§ **PROVIDED RECORDS**
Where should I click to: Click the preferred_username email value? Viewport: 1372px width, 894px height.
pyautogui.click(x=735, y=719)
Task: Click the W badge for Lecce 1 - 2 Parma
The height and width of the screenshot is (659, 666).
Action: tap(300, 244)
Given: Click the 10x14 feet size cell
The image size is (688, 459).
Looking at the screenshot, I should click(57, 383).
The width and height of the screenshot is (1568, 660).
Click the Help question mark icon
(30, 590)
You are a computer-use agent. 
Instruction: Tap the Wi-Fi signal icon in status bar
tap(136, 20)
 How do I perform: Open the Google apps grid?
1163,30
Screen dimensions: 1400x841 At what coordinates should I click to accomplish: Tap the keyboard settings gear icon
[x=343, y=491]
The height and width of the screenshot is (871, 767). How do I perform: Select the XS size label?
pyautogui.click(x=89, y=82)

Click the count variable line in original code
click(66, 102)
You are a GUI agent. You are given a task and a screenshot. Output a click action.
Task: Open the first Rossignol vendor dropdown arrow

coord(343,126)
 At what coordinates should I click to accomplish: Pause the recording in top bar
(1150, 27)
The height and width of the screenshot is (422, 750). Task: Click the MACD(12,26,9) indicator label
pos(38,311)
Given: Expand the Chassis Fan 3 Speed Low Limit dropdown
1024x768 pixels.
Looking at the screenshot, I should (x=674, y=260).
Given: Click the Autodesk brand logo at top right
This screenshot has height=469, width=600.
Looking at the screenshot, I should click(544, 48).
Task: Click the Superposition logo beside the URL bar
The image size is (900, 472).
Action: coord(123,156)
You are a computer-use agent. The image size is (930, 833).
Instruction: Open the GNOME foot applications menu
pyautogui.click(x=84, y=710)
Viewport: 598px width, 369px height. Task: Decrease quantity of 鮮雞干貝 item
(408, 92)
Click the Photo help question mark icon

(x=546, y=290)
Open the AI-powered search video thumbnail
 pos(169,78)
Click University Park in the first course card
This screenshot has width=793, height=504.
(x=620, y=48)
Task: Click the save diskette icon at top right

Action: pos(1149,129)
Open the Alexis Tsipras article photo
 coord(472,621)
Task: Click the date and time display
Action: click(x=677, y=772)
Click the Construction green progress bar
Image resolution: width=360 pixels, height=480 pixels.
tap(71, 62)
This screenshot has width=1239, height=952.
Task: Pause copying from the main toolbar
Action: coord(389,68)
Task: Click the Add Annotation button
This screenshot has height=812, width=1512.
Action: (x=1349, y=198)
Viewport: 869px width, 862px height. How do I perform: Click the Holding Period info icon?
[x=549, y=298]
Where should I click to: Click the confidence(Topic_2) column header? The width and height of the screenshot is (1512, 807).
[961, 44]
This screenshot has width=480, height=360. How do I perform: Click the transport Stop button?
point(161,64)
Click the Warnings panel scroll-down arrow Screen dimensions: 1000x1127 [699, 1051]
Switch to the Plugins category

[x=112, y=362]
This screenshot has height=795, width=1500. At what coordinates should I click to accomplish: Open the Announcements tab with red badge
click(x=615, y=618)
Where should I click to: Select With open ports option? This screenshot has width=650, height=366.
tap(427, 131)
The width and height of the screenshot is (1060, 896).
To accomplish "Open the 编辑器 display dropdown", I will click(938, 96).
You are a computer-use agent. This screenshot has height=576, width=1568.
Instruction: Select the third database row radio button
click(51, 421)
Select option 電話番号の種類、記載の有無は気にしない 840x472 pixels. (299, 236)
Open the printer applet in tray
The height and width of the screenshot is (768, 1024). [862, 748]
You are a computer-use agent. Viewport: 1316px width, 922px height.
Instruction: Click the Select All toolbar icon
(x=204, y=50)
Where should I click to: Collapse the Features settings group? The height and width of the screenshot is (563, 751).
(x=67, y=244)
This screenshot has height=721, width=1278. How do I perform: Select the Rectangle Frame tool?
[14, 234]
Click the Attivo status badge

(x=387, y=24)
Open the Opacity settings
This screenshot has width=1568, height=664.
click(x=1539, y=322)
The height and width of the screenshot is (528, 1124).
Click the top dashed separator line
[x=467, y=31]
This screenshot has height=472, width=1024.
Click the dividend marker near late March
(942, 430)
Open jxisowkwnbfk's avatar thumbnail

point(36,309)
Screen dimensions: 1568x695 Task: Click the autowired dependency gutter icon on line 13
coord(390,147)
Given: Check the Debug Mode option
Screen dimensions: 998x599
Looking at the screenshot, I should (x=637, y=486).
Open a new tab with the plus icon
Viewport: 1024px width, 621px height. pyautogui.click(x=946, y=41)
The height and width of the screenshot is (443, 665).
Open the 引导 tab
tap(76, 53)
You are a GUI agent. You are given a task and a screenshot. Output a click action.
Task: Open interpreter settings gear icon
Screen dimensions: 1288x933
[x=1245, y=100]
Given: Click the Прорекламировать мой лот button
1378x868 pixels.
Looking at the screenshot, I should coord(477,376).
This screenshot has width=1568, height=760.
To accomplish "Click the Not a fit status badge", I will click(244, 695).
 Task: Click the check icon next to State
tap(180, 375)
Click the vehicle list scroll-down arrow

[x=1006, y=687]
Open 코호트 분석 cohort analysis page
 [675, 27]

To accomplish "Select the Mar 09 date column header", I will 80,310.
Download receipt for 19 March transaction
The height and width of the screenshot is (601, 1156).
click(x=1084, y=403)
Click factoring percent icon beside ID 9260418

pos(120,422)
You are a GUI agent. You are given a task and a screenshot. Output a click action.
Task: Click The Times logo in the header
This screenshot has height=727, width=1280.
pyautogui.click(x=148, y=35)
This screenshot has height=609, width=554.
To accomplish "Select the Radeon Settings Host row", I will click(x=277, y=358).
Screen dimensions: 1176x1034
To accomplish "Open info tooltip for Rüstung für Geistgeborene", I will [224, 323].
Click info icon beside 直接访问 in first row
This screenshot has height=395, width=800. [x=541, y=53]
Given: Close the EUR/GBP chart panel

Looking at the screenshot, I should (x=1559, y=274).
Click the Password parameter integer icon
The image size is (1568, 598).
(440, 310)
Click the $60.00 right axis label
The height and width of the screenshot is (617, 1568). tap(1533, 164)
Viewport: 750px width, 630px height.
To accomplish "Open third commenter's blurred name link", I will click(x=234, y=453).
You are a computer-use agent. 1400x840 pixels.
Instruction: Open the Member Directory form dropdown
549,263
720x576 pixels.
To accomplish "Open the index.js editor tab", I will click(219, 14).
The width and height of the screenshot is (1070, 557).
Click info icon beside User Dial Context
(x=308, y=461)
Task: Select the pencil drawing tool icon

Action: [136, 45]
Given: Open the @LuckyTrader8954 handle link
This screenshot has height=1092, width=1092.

§ **REQUIREMENTS**
Rewrite the records above as a JSON list of strings, one string per line, leaving out blank lines.

§ **WORKED ANSWER**
[
  "Where should I click to: Click the preferred_username email value? Viewport: 1372px width, 894px height.",
  "pyautogui.click(x=735, y=719)",
  "Task: Click the W badge for Lecce 1 - 2 Parma",
  "The height and width of the screenshot is (659, 666).",
  "Action: tap(300, 244)",
  "Given: Click the 10x14 feet size cell",
  "The image size is (688, 459).",
  "Looking at the screenshot, I should click(57, 383).",
  "The width and height of the screenshot is (1568, 660).",
  "Click the Help question mark icon",
  "(30, 590)",
  "You are a computer-use agent. ",
  "Instruction: Tap the Wi-Fi signal icon in status bar",
  "tap(136, 20)",
  " How do I perform: Open the Google apps grid?",
  "1163,30",
  "Screen dimensions: 1400x841 At what coordinates should I click to accomplish: Tap the keyboard settings gear icon",
  "[x=343, y=491]",
  "The height and width of the screenshot is (871, 767). How do I perform: Select the XS size label?",
  "pyautogui.click(x=89, y=82)",
  "Click the count variable line in original code",
  "click(66, 102)",
  "You are a GUI agent. You are given a task and a screenshot. Output a click action.",
  "Task: Open the first Rossignol vendor dropdown arrow",
  "coord(343,126)",
  " At what coordinates should I click to accomplish: Pause the recording in top bar",
  "(1150, 27)",
  "The height and width of the screenshot is (422, 750). Task: Click the MACD(12,26,9) indicator label",
  "pos(38,311)",
  "Given: Expand the Chassis Fan 3 Speed Low Limit dropdown",
  "1024x768 pixels.",
  "Looking at the screenshot, I should (x=674, y=260).",
  "Given: Click the Autodesk brand logo at top right",
  "This screenshot has height=469, width=600.",
  "Looking at the screenshot, I should click(544, 48).",
  "Task: Click the Superposition logo beside the URL bar",
  "The image size is (900, 472).",
  "Action: coord(123,156)",
  "You are a computer-use agent. The image size is (930, 833).",
  "Instruction: Open the GNOME foot applications menu",
  "pyautogui.click(x=84, y=710)",
  "Viewport: 598px width, 369px height. Task: Decrease quantity of 鮮雞干貝 item",
  "(408, 92)",
  "Click the Photo help question mark icon",
  "(x=546, y=290)",
  "Open the AI-powered search video thumbnail",
  " pos(169,78)",
  "Click University Park in the first course card",
  "This screenshot has width=793, height=504.",
  "(x=620, y=48)",
  "Task: Click the save diskette icon at top right",
  "Action: pos(1149,129)",
  "Open the Alexis Tsipras article photo",
  " coord(472,621)",
  "Task: Click the date and time display",
  "Action: click(x=677, y=772)",
  "Click the Construction green progress bar",
  "Image resolution: width=360 pixels, height=480 pixels.",
  "tap(71, 62)",
  "This screenshot has width=1239, height=952.",
  "Task: Pause copying from the main toolbar",
  "Action: coord(389,68)",
  "Task: Click the Add Annotation button",
  "This screenshot has height=812, width=1512.",
  "Action: (x=1349, y=198)",
  "Viewport: 869px width, 862px height. How do I perform: Click the Holding Period info icon?",
  "[x=549, y=298]",
  "Where should I click to: Click the confidence(Topic_2) column header? The width and height of the screenshot is (1512, 807).",
  "[961, 44]",
  "This screenshot has width=480, height=360. How do I perform: Click the transport Stop button?",
  "point(161,64)",
  "Click the Warnings panel scroll-down arrow Screen dimensions: 1000x1127 [699, 1051]",
  "Switch to the Plugins category",
  "[x=112, y=362]",
  "This screenshot has height=795, width=1500. At what coordinates should I click to accomplish: Open the Announcements tab with red badge",
  "click(x=615, y=618)",
  "Where should I click to: Select With open ports option? This screenshot has width=650, height=366.",
  "tap(427, 131)",
  "The width and height of the screenshot is (1060, 896).",
  "To accomplish \"Open the 编辑器 display dropdown\", I will click(938, 96).",
  "You are a computer-use agent. This screenshot has height=576, width=1568.",
  "Instruction: Select the third database row radio button",
  "click(51, 421)",
  "Select option 電話番号の種類、記載の有無は気にしない 840x472 pixels. (299, 236)",
  "Open the printer applet in tray",
  "The height and width of the screenshot is (768, 1024). [862, 748]",
  "You are a computer-use agent. Viewport: 1316px width, 922px height.",
  "Instruction: Click the Select All toolbar icon",
  "(x=204, y=50)",
  "Where should I click to: Collapse the Features settings group? The height and width of the screenshot is (563, 751).",
  "(x=67, y=244)",
  "This screenshot has height=721, width=1278. How do I perform: Select the Rectangle Frame tool?",
  "[14, 234]",
  "Click the Attivo status badge",
  "(x=387, y=24)",
  "Open the Opacity settings",
  "This screenshot has width=1568, height=664.",
  "click(x=1539, y=322)",
  "The height and width of the screenshot is (528, 1124).",
  "Click the top dashed separator line",
  "[x=467, y=31]",
  "This screenshot has height=472, width=1024.",
  "Click the dividend marker near late March",
  "(942, 430)",
  "Open jxisowkwnbfk's avatar thumbnail",
  "point(36,309)",
  "Screen dimensions: 1568x695 Task: Click the autowired dependency gutter icon on line 13",
  "coord(390,147)",
  "Given: Check the Debug Mode option",
  "Screen dimensions: 998x599",
  "Looking at the screenshot, I should (x=637, y=486).",
  "Open a new tab with the plus icon",
  "Viewport: 1024px width, 621px height. pyautogui.click(x=946, y=41)",
  "The height and width of the screenshot is (443, 665).",
  "Open the 引导 tab",
  "tap(76, 53)",
  "You are a GUI agent. You are given a task and a screenshot. Output a click action.",
  "Task: Open interpreter settings gear icon",
  "Screen dimensions: 1288x933",
  "[x=1245, y=100]",
  "Given: Click the Прорекламировать мой лот button",
  "1378x868 pixels.",
  "Looking at the screenshot, I should coord(477,376).",
  "This screenshot has width=1568, height=760.",
  "To accomplish \"Click the Not a fit status badge\", I will click(244, 695).",
  " Task: Click the check icon next to State",
  "tap(180, 375)",
  "Click the vehicle list scroll-down arrow",
  "[x=1006, y=687]",
  "Open 코호트 분석 cohort analysis page",
  " [675, 27]",
  "To accomplish \"Select the Mar 09 date column header\", I will 80,310.",
  "Download receipt for 19 March transaction",
  "The height and width of the screenshot is (601, 1156).",
  "click(x=1084, y=403)",
  "Click factoring percent icon beside ID 9260418",
  "pos(120,422)",
  "You are a GUI agent. You are given a task and a screenshot. Output a click action.",
  "Task: Click The Times logo in the header",
  "This screenshot has height=727, width=1280.",
  "pyautogui.click(x=148, y=35)",
  "This screenshot has height=609, width=554.",
  "To accomplish \"Select the Radeon Settings Host row\", I will click(x=277, y=358).",
  "Screen dimensions: 1176x1034",
  "To accomplish \"Open info tooltip for Rüstung für Geistgeborene\", I will [224, 323].",
  "Click info icon beside 直接访问 in first row",
  "This screenshot has height=395, width=800. [x=541, y=53]",
  "Given: Close the EUR/GBP chart panel",
  "Looking at the screenshot, I should (x=1559, y=274).",
  "Click the Password parameter integer icon",
  "The image size is (1568, 598).",
  "(440, 310)",
  "Click the $60.00 right axis label",
  "The height and width of the screenshot is (617, 1568). tap(1533, 164)",
  "Viewport: 750px width, 630px height.",
  "To accomplish \"Open third commenter's blurred name link\", I will click(x=234, y=453).",
  "You are a computer-use agent. 1400x840 pixels.",
  "Instruction: Open the Member Directory form dropdown",
  "549,263",
  "720x576 pixels.",
  "To accomplish \"Open the index.js editor tab\", I will click(219, 14).",
  "The width and height of the screenshot is (1070, 557).",
  "Click info icon beside User Dial Context",
  "(x=308, y=461)",
  "Task: Select the pencil drawing tool icon",
  "Action: [136, 45]",
  "Given: Open the @LuckyTrader8954 handle link",
  "This screenshot has height=1092, width=1092."
]